If one looks further abroad, a 2011 comparison of electricity rates (all in U.S. dollars per kw/h) world wide indicates that after adjusting for relative purchasing power, Canada has the lowest rates in the entire world. Not adjusting for purchasing power, we have the fourth lowest rates in the world at $0.10, just above India and China at $0.08 each and tied with Mexico and South Africa.

The average price in the U.S. in 2011 was actually $0.12, more than we pay in Toronto. The top five? Denmark: $0.41, Germany: $0.35, Spain: $0.30, Australia: $0.29, and Italy: $0.28. Even Brazil has higher rates at $0.17.

Ontario has a massive electricity grid to maintain relative to its population. Part of this cost is offset by relatively cheap hydro electric power and the artificially low cost we pay for nuclear power, but maintenance on a system this large requires substantial and on-going investment.
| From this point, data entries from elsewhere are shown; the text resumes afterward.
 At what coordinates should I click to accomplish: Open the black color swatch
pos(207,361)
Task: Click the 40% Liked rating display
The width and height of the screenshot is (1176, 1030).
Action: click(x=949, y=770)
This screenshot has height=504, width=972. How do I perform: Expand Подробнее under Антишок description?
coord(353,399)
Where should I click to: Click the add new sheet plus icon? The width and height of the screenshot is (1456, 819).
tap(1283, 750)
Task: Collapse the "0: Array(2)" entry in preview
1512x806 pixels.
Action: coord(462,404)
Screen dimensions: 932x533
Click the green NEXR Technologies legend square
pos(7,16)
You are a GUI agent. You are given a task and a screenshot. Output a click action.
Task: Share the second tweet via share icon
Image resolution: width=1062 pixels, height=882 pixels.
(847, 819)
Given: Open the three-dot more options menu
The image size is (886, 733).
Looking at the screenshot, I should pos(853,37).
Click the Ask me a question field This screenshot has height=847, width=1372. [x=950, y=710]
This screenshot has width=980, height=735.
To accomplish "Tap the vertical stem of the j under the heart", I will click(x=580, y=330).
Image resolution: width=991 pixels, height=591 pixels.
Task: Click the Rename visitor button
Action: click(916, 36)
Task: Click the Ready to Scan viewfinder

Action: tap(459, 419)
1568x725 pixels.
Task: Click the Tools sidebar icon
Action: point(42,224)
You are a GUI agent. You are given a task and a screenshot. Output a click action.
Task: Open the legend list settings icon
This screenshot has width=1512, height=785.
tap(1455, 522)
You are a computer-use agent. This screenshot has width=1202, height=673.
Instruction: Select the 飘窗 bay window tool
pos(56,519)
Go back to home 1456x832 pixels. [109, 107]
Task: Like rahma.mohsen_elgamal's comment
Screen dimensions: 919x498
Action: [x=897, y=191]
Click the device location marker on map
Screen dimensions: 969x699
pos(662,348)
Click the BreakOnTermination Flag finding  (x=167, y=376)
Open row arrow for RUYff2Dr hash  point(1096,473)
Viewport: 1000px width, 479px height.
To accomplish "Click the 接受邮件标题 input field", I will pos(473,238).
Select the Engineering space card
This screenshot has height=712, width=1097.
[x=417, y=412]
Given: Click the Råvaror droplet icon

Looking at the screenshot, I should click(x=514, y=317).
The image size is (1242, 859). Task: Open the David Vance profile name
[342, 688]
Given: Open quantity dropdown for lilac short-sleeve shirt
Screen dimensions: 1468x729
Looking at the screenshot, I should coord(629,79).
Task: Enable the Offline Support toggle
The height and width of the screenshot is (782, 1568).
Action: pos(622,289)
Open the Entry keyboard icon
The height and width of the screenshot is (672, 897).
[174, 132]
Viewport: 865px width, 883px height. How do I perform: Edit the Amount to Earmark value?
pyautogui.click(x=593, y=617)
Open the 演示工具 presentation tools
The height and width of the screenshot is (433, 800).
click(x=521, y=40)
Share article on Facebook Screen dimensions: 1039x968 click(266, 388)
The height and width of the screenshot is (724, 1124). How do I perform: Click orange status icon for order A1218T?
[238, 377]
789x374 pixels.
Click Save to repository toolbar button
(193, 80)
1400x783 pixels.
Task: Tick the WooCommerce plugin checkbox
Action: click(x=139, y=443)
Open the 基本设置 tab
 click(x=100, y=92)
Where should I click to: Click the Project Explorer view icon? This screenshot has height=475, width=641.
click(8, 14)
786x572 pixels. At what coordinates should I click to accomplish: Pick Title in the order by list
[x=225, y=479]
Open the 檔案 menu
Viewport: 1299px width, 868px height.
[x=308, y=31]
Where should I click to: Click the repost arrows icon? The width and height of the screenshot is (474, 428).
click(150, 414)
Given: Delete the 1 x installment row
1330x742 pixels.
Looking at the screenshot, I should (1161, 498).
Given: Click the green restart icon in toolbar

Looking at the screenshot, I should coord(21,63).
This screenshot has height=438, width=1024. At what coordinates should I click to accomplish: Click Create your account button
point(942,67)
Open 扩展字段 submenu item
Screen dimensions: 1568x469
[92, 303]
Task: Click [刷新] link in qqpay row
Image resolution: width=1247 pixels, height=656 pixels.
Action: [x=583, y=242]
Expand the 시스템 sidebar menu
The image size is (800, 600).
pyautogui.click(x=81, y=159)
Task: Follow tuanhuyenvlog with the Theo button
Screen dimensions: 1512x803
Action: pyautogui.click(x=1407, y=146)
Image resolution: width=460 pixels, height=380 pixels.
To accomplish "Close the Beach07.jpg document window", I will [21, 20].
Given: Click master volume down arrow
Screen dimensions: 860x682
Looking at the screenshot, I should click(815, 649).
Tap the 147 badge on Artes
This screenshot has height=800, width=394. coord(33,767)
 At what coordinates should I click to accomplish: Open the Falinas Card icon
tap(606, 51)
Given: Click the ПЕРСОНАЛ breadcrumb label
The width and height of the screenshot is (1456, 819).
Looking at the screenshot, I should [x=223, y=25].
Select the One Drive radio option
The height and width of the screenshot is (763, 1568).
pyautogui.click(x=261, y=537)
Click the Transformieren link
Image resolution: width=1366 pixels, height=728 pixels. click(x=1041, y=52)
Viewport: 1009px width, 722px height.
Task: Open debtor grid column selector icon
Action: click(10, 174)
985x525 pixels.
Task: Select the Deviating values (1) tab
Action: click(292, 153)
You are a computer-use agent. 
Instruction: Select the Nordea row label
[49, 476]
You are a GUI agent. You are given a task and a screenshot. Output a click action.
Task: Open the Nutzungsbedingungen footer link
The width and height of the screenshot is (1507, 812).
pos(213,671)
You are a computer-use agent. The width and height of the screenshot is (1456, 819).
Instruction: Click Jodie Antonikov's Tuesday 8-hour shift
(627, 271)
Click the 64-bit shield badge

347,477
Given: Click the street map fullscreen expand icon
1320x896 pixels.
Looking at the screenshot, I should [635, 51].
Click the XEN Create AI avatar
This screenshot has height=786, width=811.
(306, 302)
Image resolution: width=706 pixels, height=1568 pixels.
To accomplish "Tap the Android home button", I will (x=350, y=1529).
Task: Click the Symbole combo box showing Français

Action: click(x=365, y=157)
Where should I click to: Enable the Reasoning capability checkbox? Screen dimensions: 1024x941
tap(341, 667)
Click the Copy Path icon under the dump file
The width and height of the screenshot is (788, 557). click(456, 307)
Before voting for a party promising to cut prices, ask yourself this question: Who is going to pay for them?

Rob Graham, Toronto


  1. .. via Twitter.. I posted several questions regarding the 24,000,000,000.00 annually 'gifted' in subsidies to Big Energy & Carbon Corporatism. My Economics 101 question was what profit/deficit resulted from this growing annual gifting.. and on what page of a Harper/Flaherty Omnibus Bill one could find this Election Promise or Mandate..

    Mass Mainstream Media has not pinned The Harper Party Government down on this very basic Cost/Benefit Analysis .. or on what page the 'promise' was made or to whom?

    Of course Canadians need and deserve factual answers to simple questions like this. If we have had deficit budgets, are they in what part due to giving away 24 Billion to wealthy controlling energy entities?

    Do the energy entities then use the gift of millions and billions to act in lockstep with our federal government, to pummel us with propaganda.. or hire law firms to litigate against us or to defy the Supreme Court?

    Are taxpayer funds being given away by the Harper Party Government to help energy firms or foreign salmon farms extirpate caribou, wild salmon, boreal and coastal wolves, eagles, fresh water?

    1. All excellent questions, Salamander, ones that illustrate how lazy, unmotivated (controlled?) mainstream media practitioners are. The failure of the media is yet just another symptom of how sick our democracy really is.